→ DOCUMENT
__________________________________________________

|Publication number||US4872410 A|
|Application number||US 07/136,117|
|Publication date||Oct 10, 1989|
|Filing date||Dec 21, 1987|
|Priority date||Dec 21, 1987|
|Publication number||07136117, 136117, US 4872410 A, US 4872410A, US-A-4872410, US4872410 A, US4872410A|
|Original Assignee||Carol Lilly|
|Export Citation||BiBTeX, EndNote, RefMan|
|Patent Citations (8), Referenced by (27), Classifications (17), Legal Events (4)|
|External Links: USPTO, USPTO Assignment, Espacenet|
The present invention relates to trays with legs, and more particularly, it relates to a particular kind of such a tray which is designed for use by children while engaged in certain play activities.
Certain types of building blocks and toys detachably snap together. Each such building block or toy is provided with a regular array of cylindrical bumps on one surface and a corresponding regular array of recesses on another surface which are adapted to engage such bumps. Thus, by engaging the bumps on one building block or toy with the recesses on another such building block or toy, the building blocks and toys can be detachably snapped together. Such building blocks and toys are very common and popular, and are sold under such brand names as Lego and Tyco.
For clarity and consistency of terminology, such building blocks and toys will be referred to hereafter as simply "Lego-type toys". Similarly, a flat surface covered by a regular array of such cylindrical bumps or recesses will be referred to hereafter as simply a "Lego-type play surface". However, it is to be clearly understood that the terminology "Lego-type toys" and "Lego-type play surface" are not intended to be limited to the exact kinds of bumps and recesses found on existing Lego and Tyco snap together building blocks and toys. Instead, such terminology is intended to include any type of building block or toy having complimentary attachment means which permit the building blocks or toys to be detachably snapped together.
In basic form, the playtray of the present invention comprises a table having a Lego-type play surface on its top side and a flat surface on its bottom side. The table is equipped with a pair of legs which are hinged to the table in such a way that allows both the top and bottom surfaces of the table to be used.
In a first configuration, the legs are rotated at right angles with respect to the table and support the table with its Lego-type play surface on top, thereby enabling a child to comfortably sit with his or her legs extended beneath the table, and to attach Lego-type toys to it.
In a second configuration, the legs are rotated until they are coplanar with respect to the table to provide an extended Lego-type play surface, since the upper surface of each leg is also equipped with a Lego-type play surface.
In a third configuration, the table is turned over so its flat surface is on top, with the playtray's legs being rotated down until they are at right angles with respect to the table so they support it. In this configuration, the playtray may be used as a bed or television tray; or its flat surface may be used as a writing surface or as a play surface for puzzles, drawing, arts, crafts or games.
In a fourth configuration, the legs are rotated until they are coplanar with respect to the table to provide an extended flat surface, since each leg is flat on one side.
In a fifth configuration, the legs are both rotated flat against the flat side of the table, for compact storage.
The legs are provided with storage compartments for small objects such as pens, pencils, crayons, etc., and are provided with doors to keep the stored objects secure until needed. The doors open outwardly for easy access when the playtray is in its third and fourth configurations.

__________________________________________________

→ DATA RECORDS
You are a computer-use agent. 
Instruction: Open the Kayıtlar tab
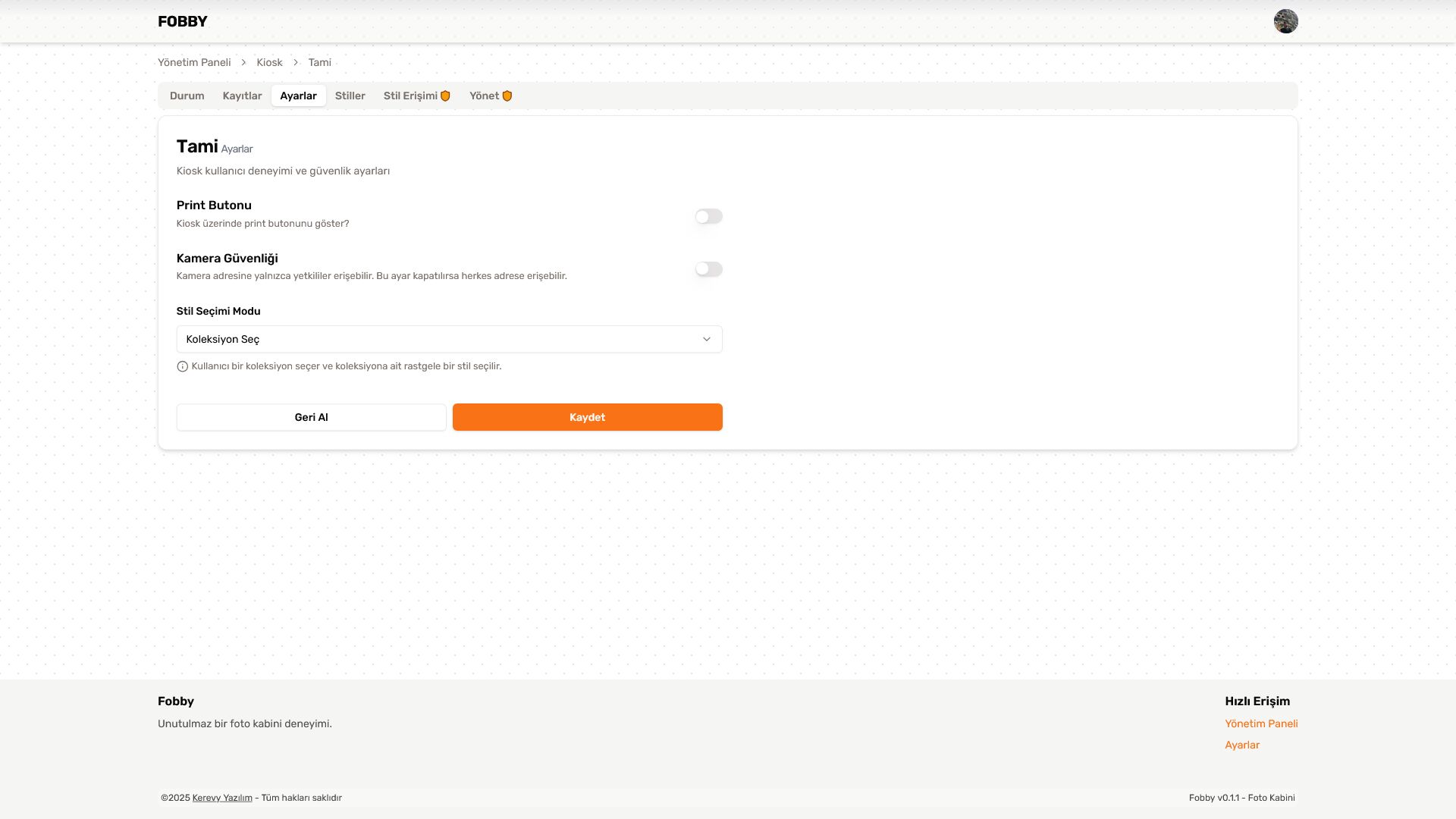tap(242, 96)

__________________________________________________

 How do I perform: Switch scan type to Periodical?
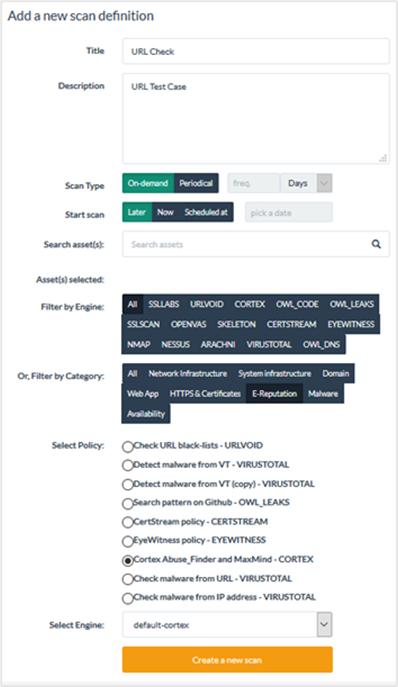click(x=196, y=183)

__________________________________________________

In the playtray patent text, name every activity for which the flat surface can serve as a play surface in the third configuration.

Puzzles, drawing, arts, crafts, games